L’autre bénéfice de l’impression 3D et dont l’établissement a pu faire le constat, est la possibilité de traiter des patients à distance, même les plus éloignés. Le Centre explique explique être parvenu à soigner une patiente qui se trouvait à des milliers de kilomètre du centre : en Jordanie. Une collaboration avec Médecins sans frontières a permis de réaliser un scan sur place, puis de récupérer les données pour réaliser un masque sur mesure et l’expédier à la patiente.

« L’impression 3D est une phase essentielle de notre nouveau flux de travail et nous a permis de produire plus de cent masques en un an.
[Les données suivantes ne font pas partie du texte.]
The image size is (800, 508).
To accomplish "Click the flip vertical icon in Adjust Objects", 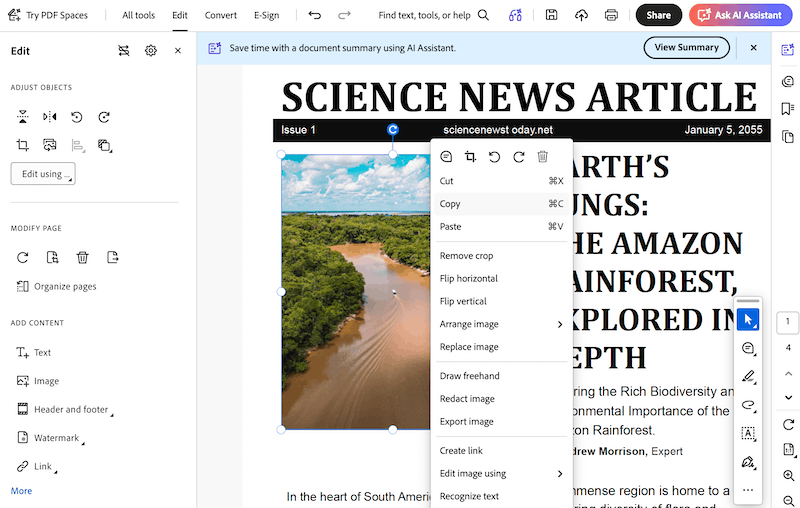I will [x=23, y=117].
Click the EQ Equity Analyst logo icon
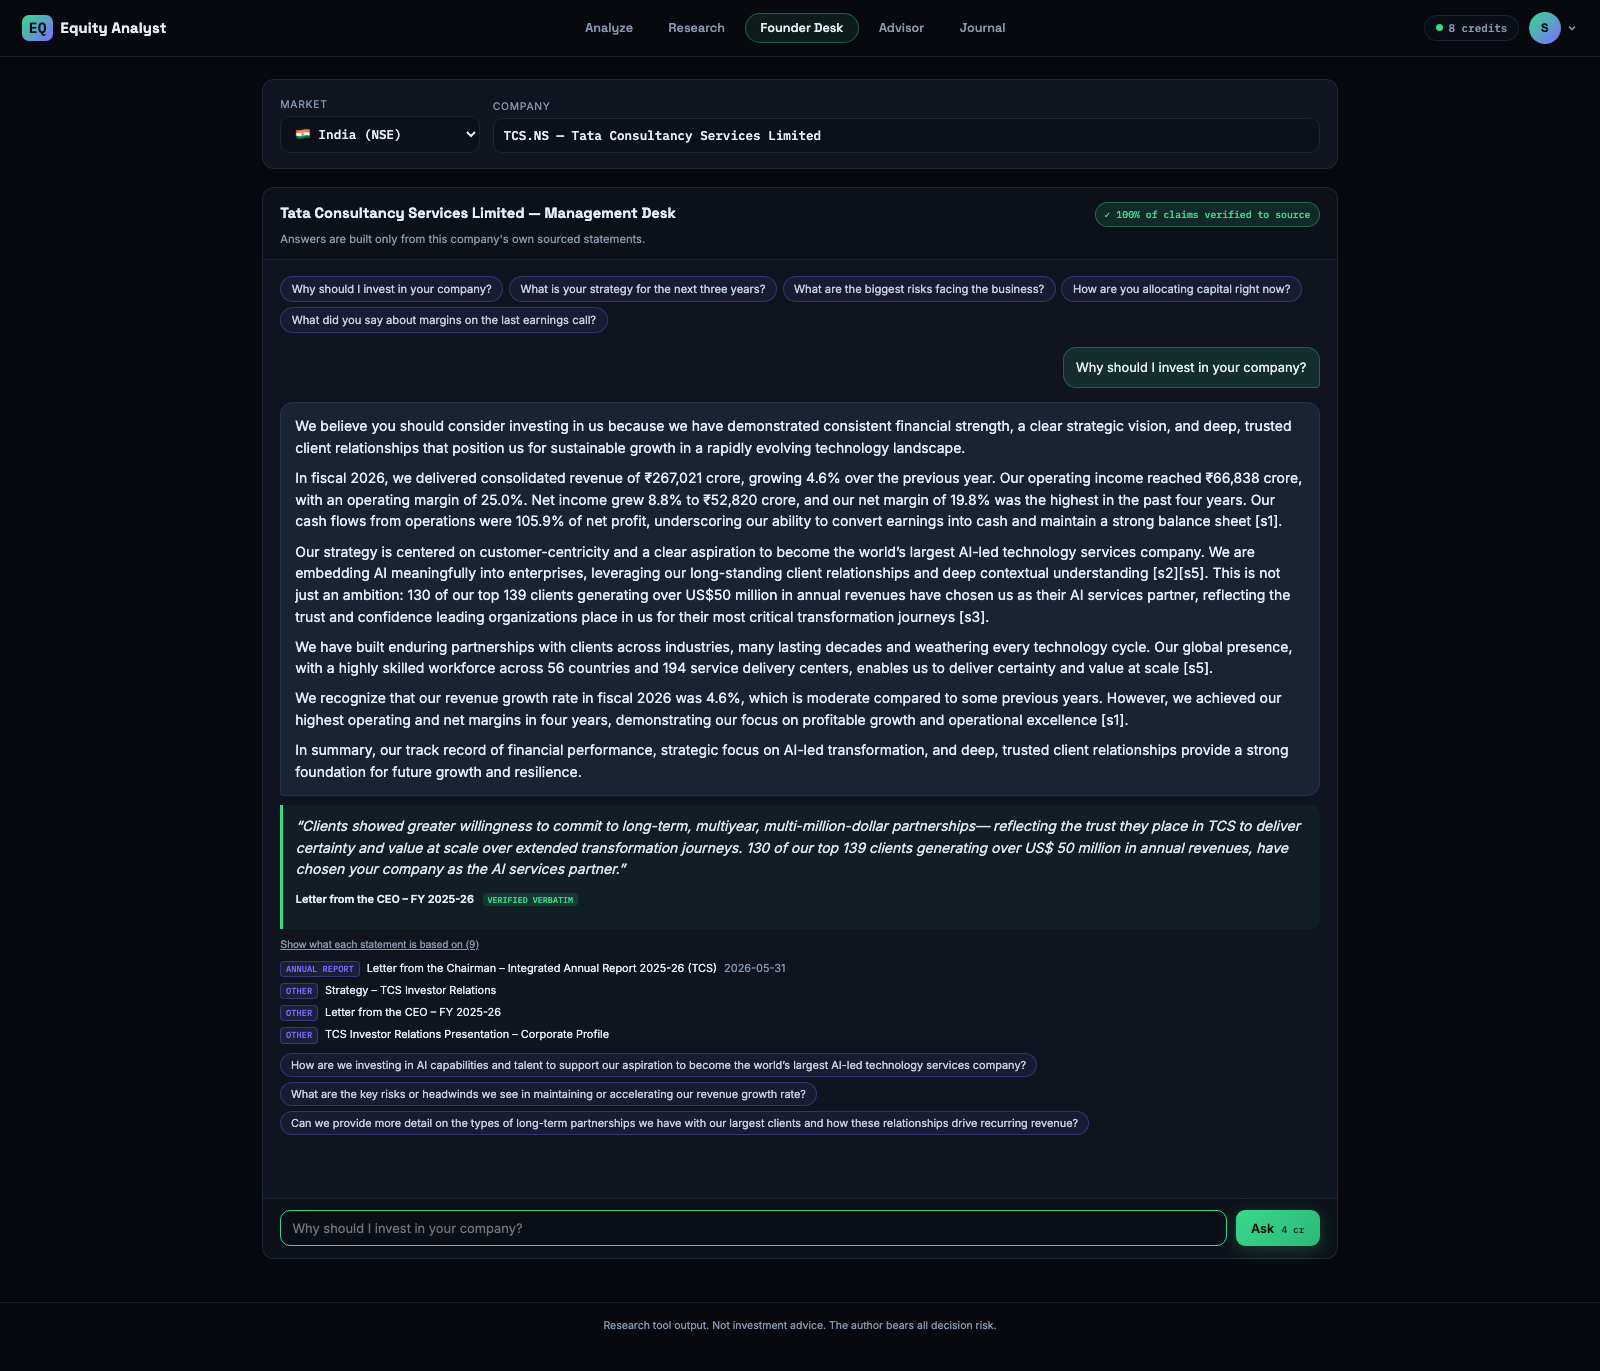Viewport: 1600px width, 1371px height. [x=37, y=28]
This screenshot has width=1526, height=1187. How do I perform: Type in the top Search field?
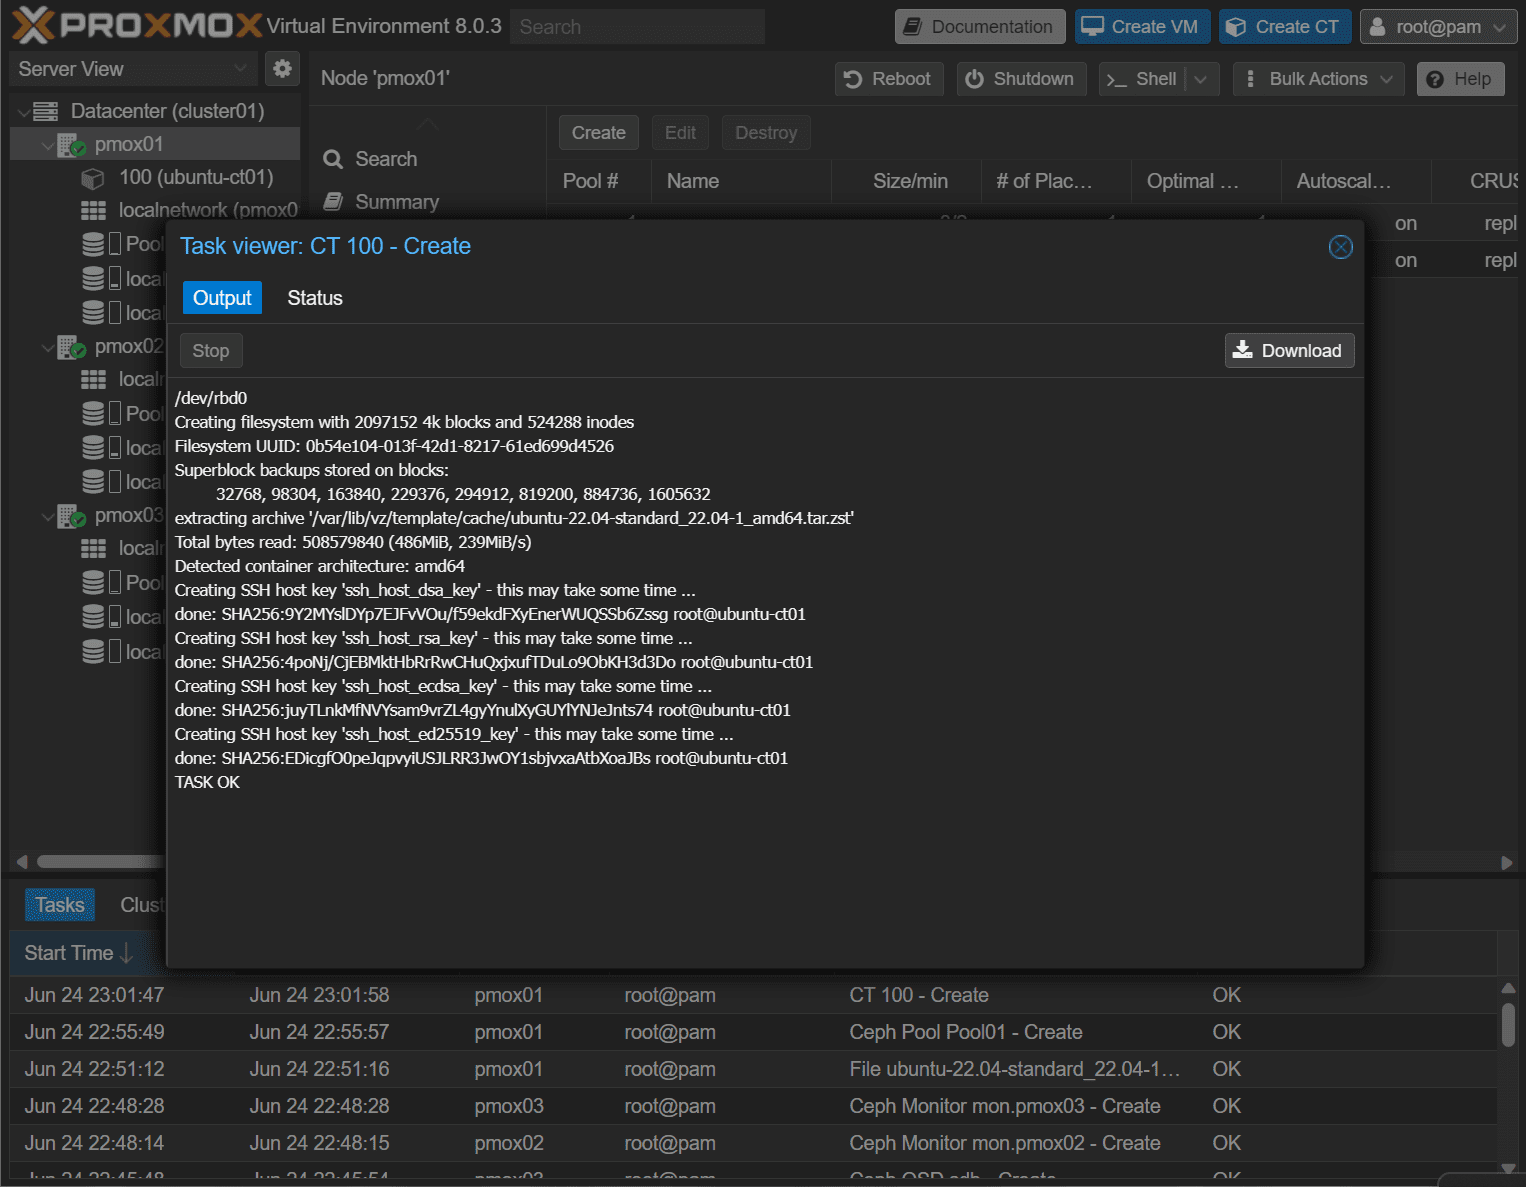point(637,27)
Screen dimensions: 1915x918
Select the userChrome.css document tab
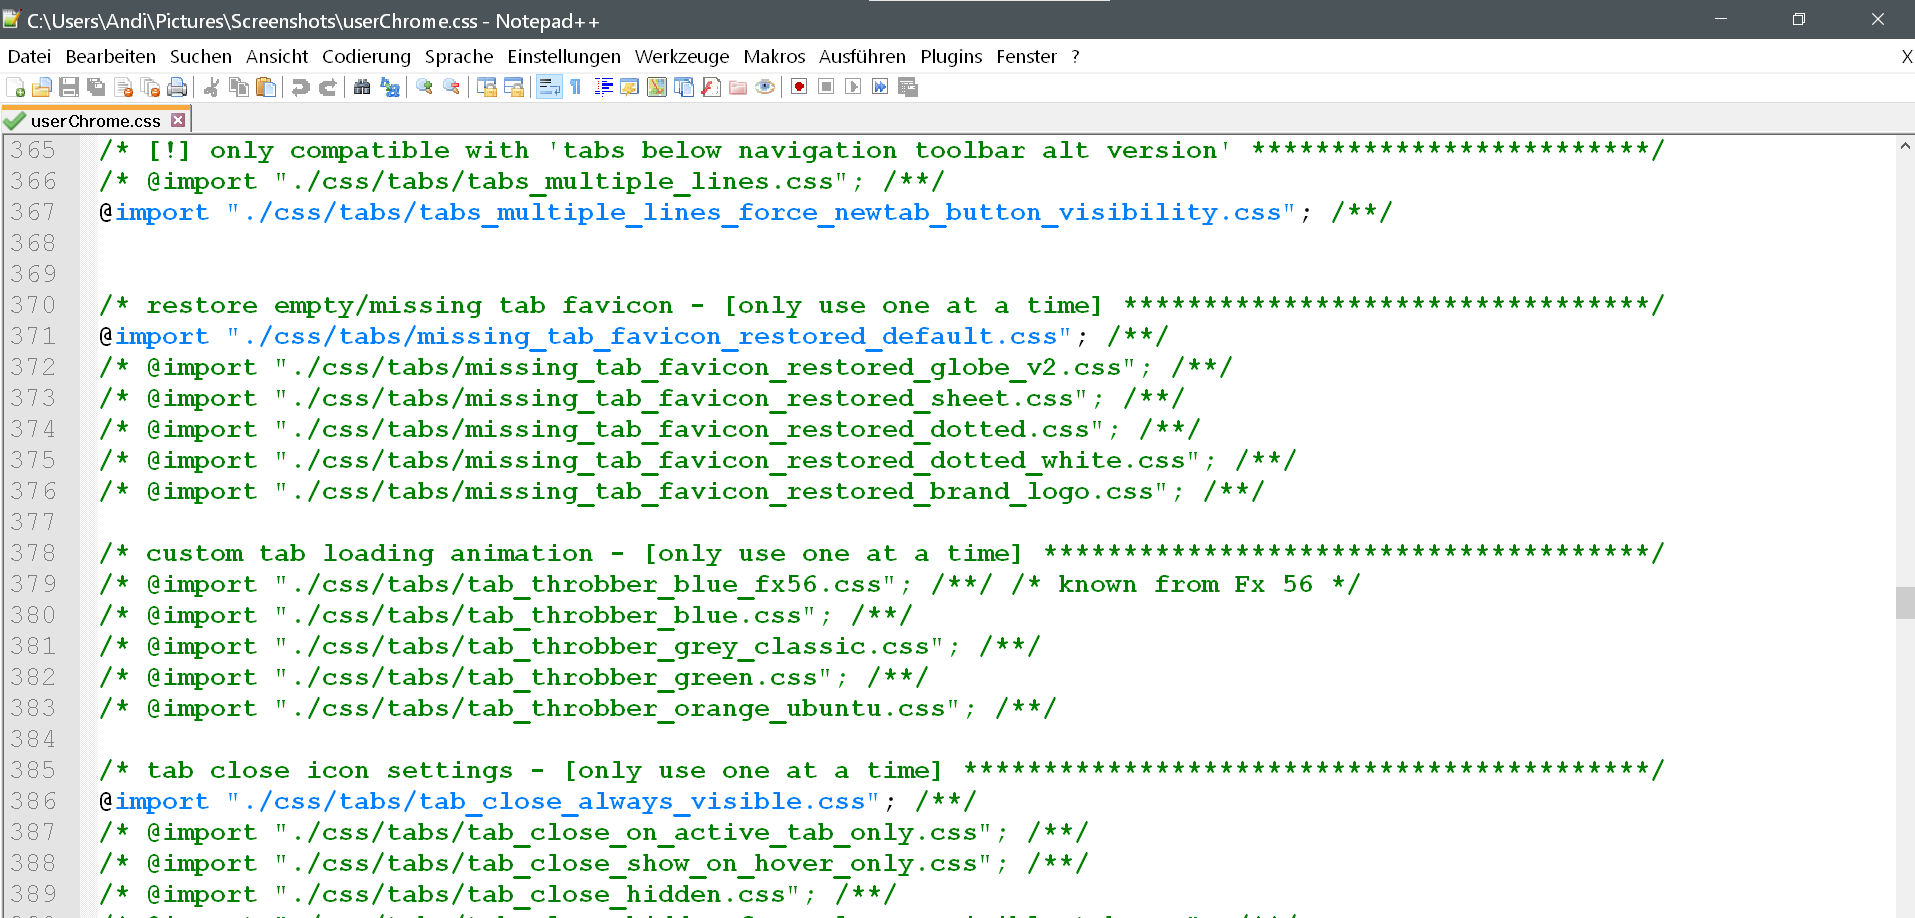tap(95, 121)
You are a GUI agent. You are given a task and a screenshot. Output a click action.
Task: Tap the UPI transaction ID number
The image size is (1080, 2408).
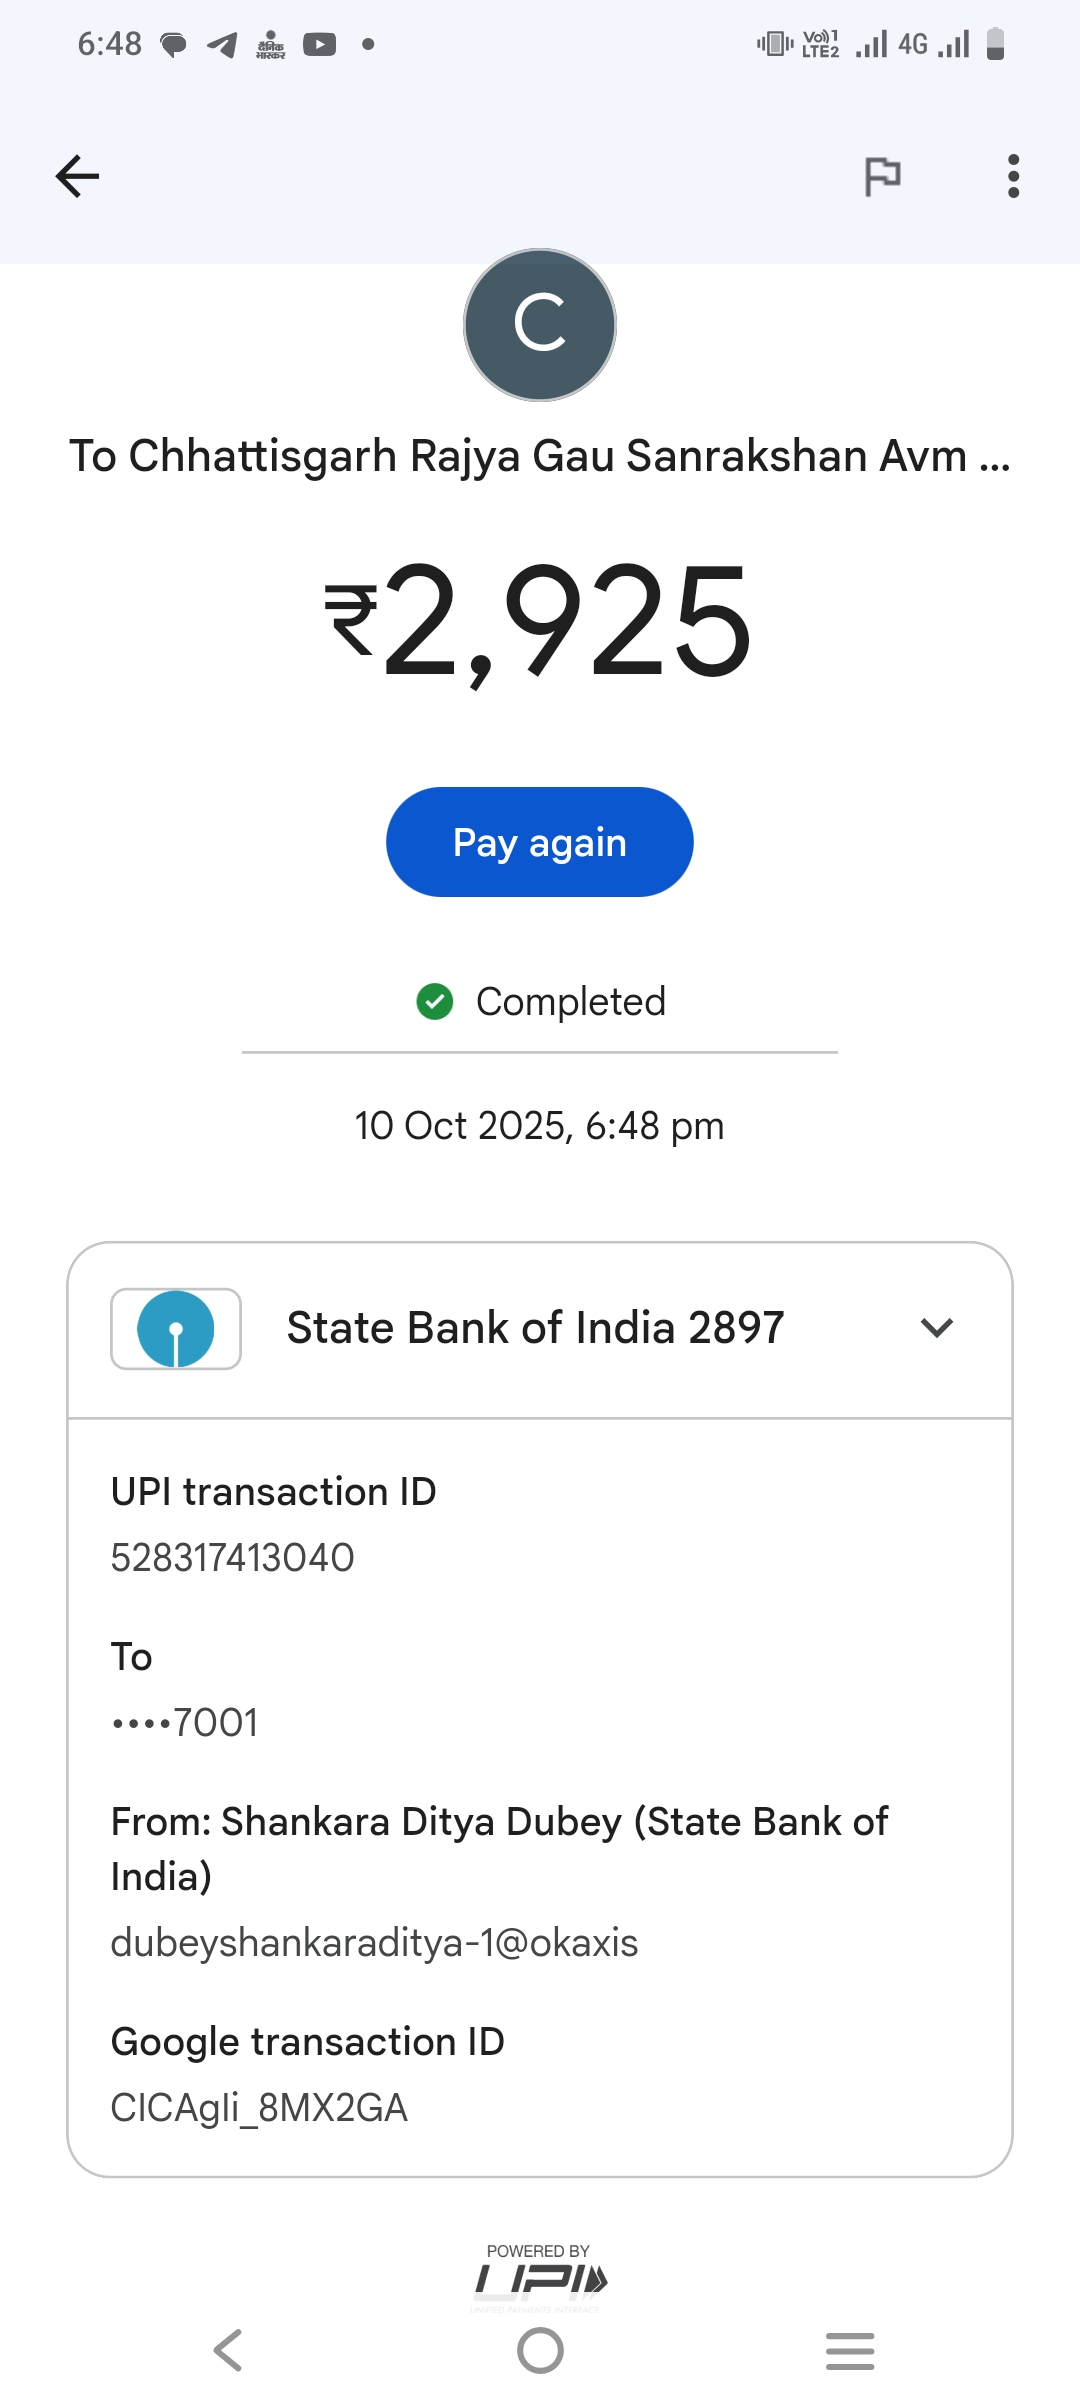click(233, 1557)
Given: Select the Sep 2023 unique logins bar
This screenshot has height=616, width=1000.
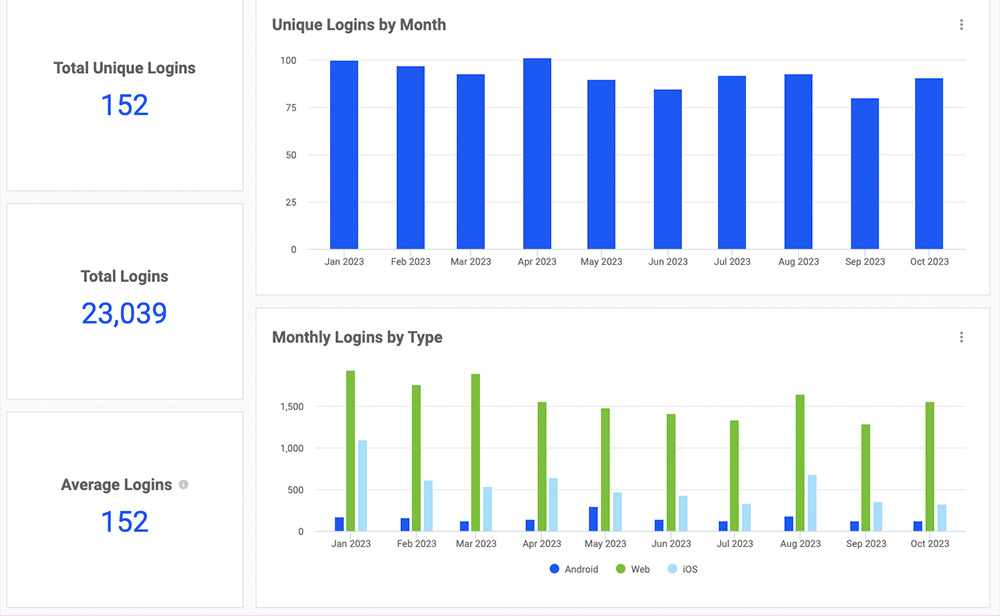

Nous ne pourrions pas atteindre ce niveau de production avec des méthodes conventionnelles », affirme Christophe Debat, Directeur général du Centre Romans Ferrari. « Ce projet participe au soutien et à l’espoir dont chaque enfant a besoin pour se reconstruire au mieux après cette épreuve difficile à surmonter, tant sur le plan physique qu’émotionnel. Forts de notre expérience, nous souhaitons proposer cette technique à tous les patients, car les méthodes et les outils que nous produisons sont uniques et bien plus efficaces que ceux disponibles ailleurs. L’idée est de pouvoir trouver des partenaires qui fourniront le scanner au médecin pour lui permettre de concevoir les dispositifs médicaux. Nous les fabriquerons ensuite à prix coûtant, afin que d’autres puissent également bénéficier de cette innovation. »

« Le regard des autres peut être pesant quand on est grand brûlé ou que l’on porte notre masque, j’aimerais que la cause des grands brûlés soit plus médiatisée, afin de changer ce regard, de faire connaître nos difficultés, nos souffrances et les solutions comme celles apportées par le Centre Romans Ferrari », conclue une patiente.